The panelists of Key Technical and Business Aspects of Network Evolution session explained in more detail how carriers envision getting more revenue. Juan Cambeiro of Telefonica suggested that in the months to come, carriers would need to depart from flat-rate packages and increase prices, a measure that the world’s first 4G network, TeliaSonera, recently implemented. Arndaud Cauvin from French carrier Orange suggested clear data limits on “unlimited” data plans be set to protect carriers from “abuse” by consumers who may “excessively overuse” bandwidth, something AT&T recently did.

Another suggestion that got a lot of affirmation was that content providers that reduce voice revenue and/or cause a lot data bandwidth costs be asked to subsidize data bandwidth costs. To me this sounded like a direct warning to VoIP providers like Skype, as the Skype VoIP approach does both: It goes over WiFi, clogs the data channel and doesn’t do anything for operator revenue. Another victim of such an approach could be Google. Google’s YouTube takes up 20 percent of bandwidth from a typical operator in Europe, I learned from Anastassia Lauterbach, Executive Vice President for Strategy at T-Mobile at last year’s Mobile 2.0 Europe conference.

At a Skype press conference I attended in February, CEO Josh Silverman did not address any of these points. Rather he declared that it’s “application providers like Skype that are driving demand for the next generation of access,” implying that the carriers need Skype. I found this a curious spin on the rocky relationship between VoIP companies and carriers.

During the nominations for VentureBeat’s MobileBeat 2008 conference last July, we took a closer look at the VoIP segment. In the end our panel ruled out several players submitted from this area — including Jajah, Fring and Eqo. Panel members had a difficult time understanding how any of these mobile VoIP offerings could really hit it big as businesses when there are so many players, prices continue to head toward zero, and technology is getting commoditized. “Mobile VoIP is a useful service, but there’s no evidence there’s a breakout winner in this category . . . let’s hope they can prove the panel wrong and turn into break-out successes,” we wrote at the time.

One reason break-out successes were missing, a panel member with close carrier ties explained to us, was that carriers had blocked any VoIP services that would ignore carrier interests. Success in mobile, he went on to explain, requires cooperation with carriers — and mobile services would have to be done in a carrier-friendly way. An example of VoIP done right, from this perspective, was iSkoot. With iSkoot the call is sent through the voice channel, coming out of a customer’s voice minutes and therefore making carriers happy. That was one of the reasons UK carrier Hutchison 3 used iSkoot to power its Skypephone and its backers recently pumped in another $19m. That kind of thinking about optimising relationships with carriers, though, was missing at most VoIP startups. To the panelists, VoIP was — although it had attracted some great talent and VC backing — another mobile category that Silicon Valley had got burnt on in the wake of the 2004 and 2005 VoIP hype when Skype investors saw a 1000x return when eBay bought the company for $4.1 billion.

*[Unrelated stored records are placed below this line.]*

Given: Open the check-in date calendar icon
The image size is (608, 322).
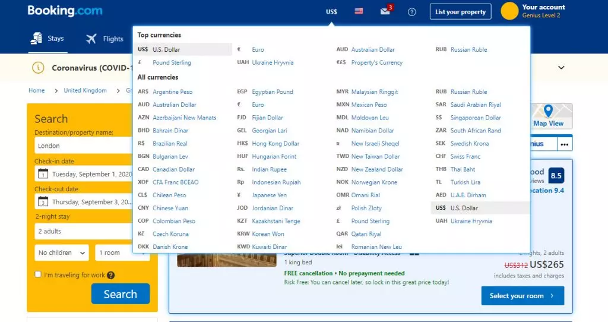Looking at the screenshot, I should click(43, 174).
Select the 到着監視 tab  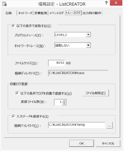coord(41,13)
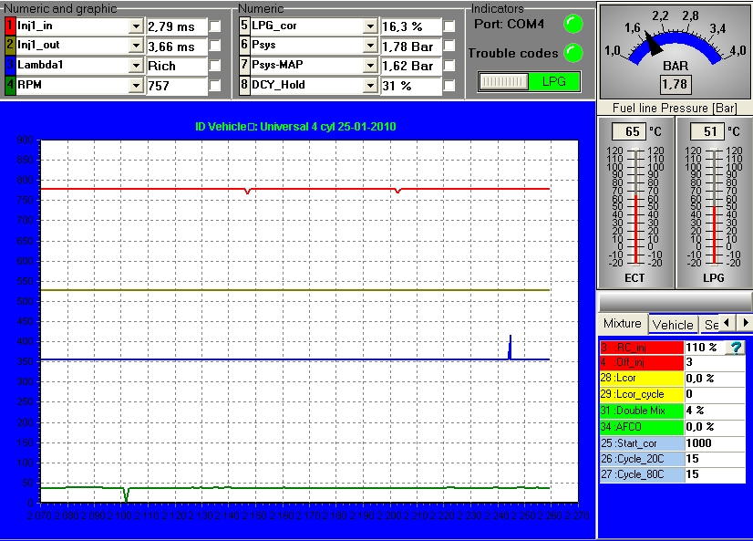The image size is (753, 541).
Task: Click the ECT temperature thermometer
Action: tap(635, 205)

Skype’s ability to use the traction of its iPhone app with customers to explain its case to the media in recent weeks made me wonder if success in mobile really does require cooperation with carriers as it did before. While it appears the success of the app has shifted the power between Internet companies and operators to some extent, that shift hasn’t affected the EU bill.

For now, relations appears to have become more antagonistic. Recently, AT&T public policy executive Jim Cicconi told USA Today that AT&T has “every right” not to promote the services of a wireless rival (Skype) and that they “absolutely expect our vendors” — i.e. Apple — “not to facilitate the services of our competitors.” If that wasn’t clear enough, he added, “Skype is a competitor, just like Verizon, or Sprint, or T-Mobile.”

The EU ruling will likely strain relations even more.